The president of a small industry has been complaining to the controller about raising labor also material costs.
Which of explanatory variables in regression are statistically significant, Elucidate. How much of total variation in pie sales does regression model elucidate.
Average cost of producing 70 pies in batches of ten is $5.00 per pie and the average cost of producing 80 pies in batches of ten is $4.50 per pie. Elucidate the marginal cost of the 8th batch of pies.
If buyers pay $8 per unit to the intermediary but sellers offer to rebate part of that expense to buyers.
Illustrate what is the industry's profit maximizing output level. Is the organization in long-run equilibrium.

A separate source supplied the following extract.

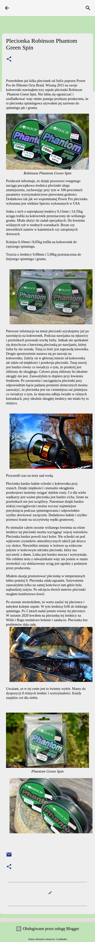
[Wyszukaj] (88, 8)
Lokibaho (61, 939)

Give an example of how nations can benefit from trade on the basis of comparative advantage. Explain how both parties can share in the gains from trade.
If an economy experiences increasing prospect costs with respect to two goods, then the production-possibilities curve between the two goods will be.
Suppose she is offered a new job that would pay her $15,000 and would bring her earnings high enough so that she no longer qualified for any welfare benefits.
Describe each country's reaction function. Does a Cournot equilibrium exist? If so, find the outputs and prices of crude oil in the two countries.
Elucidate how on your diagram also calculate the profit maximizing output also price. Calculate the consumer surplus at the profit maximizing price also quantity.
which in this case is lagged second difference. Note that it remains below zero after stock market crash of 1987. You can also do same thing for or variables. Are they fairly consistently away from zero. If so, can you design a rule to make money.